Что бы ни лежало у нас на сердце, будь то радость или горе, всегда у нас на устах, особенно в детстве; так что с детьми, с которыми я играл, я не говорил ни о чем, кроме Трои и всех тех тайн и чудес, которыми изобиловала наша деревня. Надо мною постоянно все смеялись, за исключением двух маленьких девочек, Луизы[11] и Минны[12] Майнке, дочерей фермера в Царене, деревеньке, которая примерно на милю отстояла от Анкерсхагена; первая из них была старше меня на шесть лет, вторая – моя ровесница. Они не только не смеялись надо мною, но, напротив, всегда слушали меня с глубочайшим вниманием, особенно Минна, которая чрезвычайно симпатизировала мне и принимала участие во всех моих грандиозных планах на будущее. Между нами возникла теплая привязанность, и в нашей детской простоте мы обменялись клятвами вечной любви. Зимою 1829/30 года мы оба брали уроки танцев, то в доме моей маленькой невесты, то в нашем, то в старом замке с привидениями, где тогда обитал фермер г-н Хельдт, и там, с тем же глубоким интересом, мы созерцали кровавый бюст Хеннинга, страшный остов зловещего очага, тайные проходы в стенах и вход в подземную дорогу. Когда урок танцев проходил в нашем доме, мы или ходили на кладбище, которое было у наших дверей, чтобы посмотреть, не выросла ли снова наружу нога Хеннинга, или сидели в восхищении перед церковными книгами, написанными рукою Иоганна Христиана фон Шредера и Готтфридриха Генриха фон Шредера – отца и сына, которые занимали место моего отца с 1709 по 1799 год; древнейшие записи о рождениях, свадьбах и смертях, занесенные в эти регистры, имели для нас особое очарование. Иногда мы посещали дочь младшего пастора фон Шредера[13], которой тогда было восемьдесят четыре года и которая жила рядом с нами, чтобы расспросить ее об истории деревни или посмотреть на портреты ее предков; особенно мы любили портрет ее матери, Ольгарты Кристины фон Шредер, скончавшейся в 1795 году, отчасти потому, что мы почитали его шедевром, а отчасти потому, что он был похож на Минну.

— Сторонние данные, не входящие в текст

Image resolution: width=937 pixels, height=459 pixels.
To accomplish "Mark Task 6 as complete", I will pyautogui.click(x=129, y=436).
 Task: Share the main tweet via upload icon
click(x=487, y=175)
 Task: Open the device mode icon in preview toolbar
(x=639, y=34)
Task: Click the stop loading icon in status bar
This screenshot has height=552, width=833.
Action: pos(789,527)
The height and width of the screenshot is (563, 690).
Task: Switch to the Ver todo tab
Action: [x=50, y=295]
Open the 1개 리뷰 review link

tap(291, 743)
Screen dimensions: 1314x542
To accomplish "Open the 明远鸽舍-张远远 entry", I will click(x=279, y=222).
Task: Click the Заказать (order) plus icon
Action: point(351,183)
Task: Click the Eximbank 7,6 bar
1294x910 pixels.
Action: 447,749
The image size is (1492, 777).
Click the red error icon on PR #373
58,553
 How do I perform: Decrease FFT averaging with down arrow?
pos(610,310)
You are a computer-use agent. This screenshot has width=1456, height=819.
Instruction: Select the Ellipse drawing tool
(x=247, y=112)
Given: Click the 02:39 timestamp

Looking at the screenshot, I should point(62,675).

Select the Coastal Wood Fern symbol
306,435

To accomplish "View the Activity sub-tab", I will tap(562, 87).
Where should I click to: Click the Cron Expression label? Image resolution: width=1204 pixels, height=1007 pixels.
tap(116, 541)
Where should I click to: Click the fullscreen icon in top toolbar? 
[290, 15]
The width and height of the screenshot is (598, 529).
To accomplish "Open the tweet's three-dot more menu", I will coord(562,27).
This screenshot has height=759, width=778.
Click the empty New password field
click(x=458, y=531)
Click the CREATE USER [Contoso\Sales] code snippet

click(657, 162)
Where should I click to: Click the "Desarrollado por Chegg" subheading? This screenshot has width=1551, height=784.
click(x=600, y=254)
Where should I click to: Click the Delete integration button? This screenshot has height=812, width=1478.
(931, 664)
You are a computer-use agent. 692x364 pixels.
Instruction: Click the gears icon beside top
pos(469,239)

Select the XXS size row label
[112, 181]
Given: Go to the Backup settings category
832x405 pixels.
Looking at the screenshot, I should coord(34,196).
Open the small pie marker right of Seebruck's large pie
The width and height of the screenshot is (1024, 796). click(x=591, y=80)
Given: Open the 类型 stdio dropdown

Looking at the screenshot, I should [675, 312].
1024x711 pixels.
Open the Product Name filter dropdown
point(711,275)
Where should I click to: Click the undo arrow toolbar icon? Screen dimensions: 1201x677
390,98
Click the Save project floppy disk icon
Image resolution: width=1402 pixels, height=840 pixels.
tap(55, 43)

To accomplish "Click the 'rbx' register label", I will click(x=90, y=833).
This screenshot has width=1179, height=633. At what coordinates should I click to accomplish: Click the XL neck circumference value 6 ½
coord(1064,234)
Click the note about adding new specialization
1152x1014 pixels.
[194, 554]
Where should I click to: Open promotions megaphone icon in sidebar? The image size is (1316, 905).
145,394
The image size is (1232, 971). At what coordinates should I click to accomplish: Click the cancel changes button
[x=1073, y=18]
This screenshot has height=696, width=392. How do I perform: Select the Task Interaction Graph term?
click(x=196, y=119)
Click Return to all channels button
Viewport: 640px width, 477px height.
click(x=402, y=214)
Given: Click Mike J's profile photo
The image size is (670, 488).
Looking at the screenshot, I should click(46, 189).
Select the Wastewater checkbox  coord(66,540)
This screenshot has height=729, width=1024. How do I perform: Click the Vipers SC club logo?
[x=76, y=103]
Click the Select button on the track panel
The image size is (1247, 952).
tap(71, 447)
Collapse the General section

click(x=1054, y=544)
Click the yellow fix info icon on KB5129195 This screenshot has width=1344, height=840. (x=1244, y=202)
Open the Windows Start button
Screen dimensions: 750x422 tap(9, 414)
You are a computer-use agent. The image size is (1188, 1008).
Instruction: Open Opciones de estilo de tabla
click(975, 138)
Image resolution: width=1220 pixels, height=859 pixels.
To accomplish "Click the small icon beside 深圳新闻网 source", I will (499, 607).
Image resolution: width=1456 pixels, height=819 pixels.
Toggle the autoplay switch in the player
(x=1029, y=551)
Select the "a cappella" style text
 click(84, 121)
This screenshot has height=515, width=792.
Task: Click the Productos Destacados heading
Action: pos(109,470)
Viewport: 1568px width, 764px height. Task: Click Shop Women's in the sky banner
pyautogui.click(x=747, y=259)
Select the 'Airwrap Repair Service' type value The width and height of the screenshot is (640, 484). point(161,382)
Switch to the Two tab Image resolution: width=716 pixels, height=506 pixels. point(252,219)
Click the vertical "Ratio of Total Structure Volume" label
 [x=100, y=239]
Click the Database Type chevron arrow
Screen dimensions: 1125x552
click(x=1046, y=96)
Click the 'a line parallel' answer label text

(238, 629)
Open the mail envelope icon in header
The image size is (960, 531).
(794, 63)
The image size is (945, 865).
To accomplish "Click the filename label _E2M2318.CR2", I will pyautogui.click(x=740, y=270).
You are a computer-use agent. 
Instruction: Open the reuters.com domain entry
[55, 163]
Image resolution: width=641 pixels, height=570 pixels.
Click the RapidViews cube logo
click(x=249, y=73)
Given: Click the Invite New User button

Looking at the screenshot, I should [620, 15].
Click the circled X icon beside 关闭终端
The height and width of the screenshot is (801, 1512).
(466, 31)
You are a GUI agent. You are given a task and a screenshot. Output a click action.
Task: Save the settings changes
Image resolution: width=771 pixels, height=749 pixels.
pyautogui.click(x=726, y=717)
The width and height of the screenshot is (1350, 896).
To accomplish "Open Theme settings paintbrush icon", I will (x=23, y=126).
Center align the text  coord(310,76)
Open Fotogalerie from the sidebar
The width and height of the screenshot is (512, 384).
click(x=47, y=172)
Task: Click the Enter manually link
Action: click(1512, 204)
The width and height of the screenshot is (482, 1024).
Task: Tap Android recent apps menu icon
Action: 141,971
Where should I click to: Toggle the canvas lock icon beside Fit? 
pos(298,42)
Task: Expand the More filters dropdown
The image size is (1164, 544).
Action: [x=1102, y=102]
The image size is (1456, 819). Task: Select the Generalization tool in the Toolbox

Мы часто заходили и к деревенскому портному Веллерту, который был одноглазым и одноногим, и поэтому его прозвали Петер Хюпперт, то есть Прыгающий Петер. Он был неграмотен, но обладал поразительной памятью, так что мог повторить проповедь моего отца слово в слово после того, как слышал ее в церкви. Этот человек, который, если бы у него было университетское образование, мог бы стать одним из величайших ученых в этом мире, был полон остроумия и чрезвычайно возбуждал наше любопытство своим неистощимым запасом всяческих историй, которые он рассказывал с поразительным ораторским мастерством. Приведу лишь одну из них. Он рассказал нам, как, желая знать, улетают ли аисты на зиму, во время предшественника моего отца, патера фон Руссдорфа, поймал одного из аистов, которые строили свои гнезда на амбаре, и привязал к его ноге кусочек пергамента, на котором по его просьбе пономарь Пранге написал, что сам он, пономарь и портной Веллерт в деревне Анкерсхаген в Мекленбург-Шверине, смиренно просит владельца того амбара, на котором аист вьет свое гнездо зимой, сообщить им, как называется его страна. Когда он снова поймал того аиста весною, к его ноге был привязан другой кусочек пергамента, на котором стихами на плохом немецком был написан такой ответ:
Конечно, мы во все это верили и отдали бы годы своей жизни, чтобы узнать, где же находилась эта таинственная земля Святого Иоанна. Если этот и подобные ему рассказы и не улучшили наших знаний по географии, по крайней мере, они возбудили в нас желание знать ее лучше и разожгли нашу страсть ко всему таинственному.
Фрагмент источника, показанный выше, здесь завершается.